Can you copy out every one of the lines below word for word, keeping each character, space, and line break unchanged?
=-=-=-=-=
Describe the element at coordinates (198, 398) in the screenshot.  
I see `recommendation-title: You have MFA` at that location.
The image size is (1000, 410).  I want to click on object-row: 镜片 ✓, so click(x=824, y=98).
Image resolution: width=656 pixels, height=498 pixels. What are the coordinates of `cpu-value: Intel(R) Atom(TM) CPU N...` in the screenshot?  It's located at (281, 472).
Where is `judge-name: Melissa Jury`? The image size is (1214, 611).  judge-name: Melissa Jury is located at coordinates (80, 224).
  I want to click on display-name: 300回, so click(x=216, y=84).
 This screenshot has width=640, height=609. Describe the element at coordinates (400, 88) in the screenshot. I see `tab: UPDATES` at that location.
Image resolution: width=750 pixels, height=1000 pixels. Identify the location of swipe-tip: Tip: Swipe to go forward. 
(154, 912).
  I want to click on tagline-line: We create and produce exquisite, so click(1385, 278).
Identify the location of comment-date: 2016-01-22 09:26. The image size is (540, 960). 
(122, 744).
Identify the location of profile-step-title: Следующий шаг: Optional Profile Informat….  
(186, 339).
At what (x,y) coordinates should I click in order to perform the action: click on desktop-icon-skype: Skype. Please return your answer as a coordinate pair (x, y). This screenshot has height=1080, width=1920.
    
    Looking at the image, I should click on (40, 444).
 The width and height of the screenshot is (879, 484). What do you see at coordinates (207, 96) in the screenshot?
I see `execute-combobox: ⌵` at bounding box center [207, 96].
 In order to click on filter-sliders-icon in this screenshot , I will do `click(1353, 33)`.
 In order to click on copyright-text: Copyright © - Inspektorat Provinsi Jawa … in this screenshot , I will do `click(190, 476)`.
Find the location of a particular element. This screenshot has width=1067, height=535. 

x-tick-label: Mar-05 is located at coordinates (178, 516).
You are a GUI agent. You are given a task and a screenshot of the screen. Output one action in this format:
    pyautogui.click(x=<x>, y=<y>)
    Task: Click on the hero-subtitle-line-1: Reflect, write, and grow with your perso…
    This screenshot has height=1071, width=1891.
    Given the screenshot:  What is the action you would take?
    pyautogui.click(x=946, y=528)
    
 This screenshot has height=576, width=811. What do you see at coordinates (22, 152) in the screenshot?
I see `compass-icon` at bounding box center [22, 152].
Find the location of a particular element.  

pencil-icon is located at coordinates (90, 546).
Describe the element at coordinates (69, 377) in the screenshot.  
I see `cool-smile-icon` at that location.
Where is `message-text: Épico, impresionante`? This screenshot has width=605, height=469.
=-=-=-=-=
_Answer box_
Describe the element at coordinates (198, 398) in the screenshot.  
I see `recommendation-title: You have MFA` at that location.
The image size is (1000, 410).  I want to click on object-row: 镜片 ✓, so click(x=824, y=98).
Image resolution: width=656 pixels, height=498 pixels. What are the coordinates of `cpu-value: Intel(R) Atom(TM) CPU N...` in the screenshot?  It's located at (281, 472).
Where is `judge-name: Melissa Jury`? The image size is (1214, 611).  judge-name: Melissa Jury is located at coordinates (80, 224).
  I want to click on display-name: 300回, so click(x=216, y=84).
 This screenshot has width=640, height=609. Describe the element at coordinates (400, 88) in the screenshot. I see `tab: UPDATES` at that location.
Image resolution: width=750 pixels, height=1000 pixels. Identify the location of swipe-tip: Tip: Swipe to go forward. 
(154, 912).
  I want to click on tagline-line: We create and produce exquisite, so click(1385, 278).
Identify the location of comment-date: 2016-01-22 09:26. The image size is (540, 960). 
(122, 744).
Identify the location of profile-step-title: Следующий шаг: Optional Profile Informat….  
(186, 339).
At what (x,y) coordinates should I click in order to perform the action: click on desktop-icon-skype: Skype. Please return your answer as a coordinate pair (x, y). This screenshot has height=1080, width=1920.
    
    Looking at the image, I should click on (40, 444).
 The width and height of the screenshot is (879, 484). What do you see at coordinates (207, 96) in the screenshot?
I see `execute-combobox: ⌵` at bounding box center [207, 96].
 In order to click on filter-sliders-icon in this screenshot , I will do `click(1353, 33)`.
 In order to click on copyright-text: Copyright © - Inspektorat Provinsi Jawa … in this screenshot , I will do `click(190, 476)`.
Find the location of a particular element. This screenshot has width=1067, height=535. 

x-tick-label: Mar-05 is located at coordinates (178, 516).
You are a GUI agent. You are given a task and a screenshot of the screen. Output one action in this format:
    pyautogui.click(x=<x>, y=<y>)
    Task: Click on the hero-subtitle-line-1: Reflect, write, and grow with your perso…
    This screenshot has height=1071, width=1891.
    Given the screenshot:  What is the action you would take?
    pyautogui.click(x=946, y=528)
    
 This screenshot has height=576, width=811. What do you see at coordinates (22, 152) in the screenshot?
I see `compass-icon` at bounding box center [22, 152].
Find the location of a particular element.  

pencil-icon is located at coordinates (90, 546).
Describe the element at coordinates (69, 377) in the screenshot.  
I see `cool-smile-icon` at that location.
Where is `message-text: Épico, impresionante`? This screenshot has width=605, height=469.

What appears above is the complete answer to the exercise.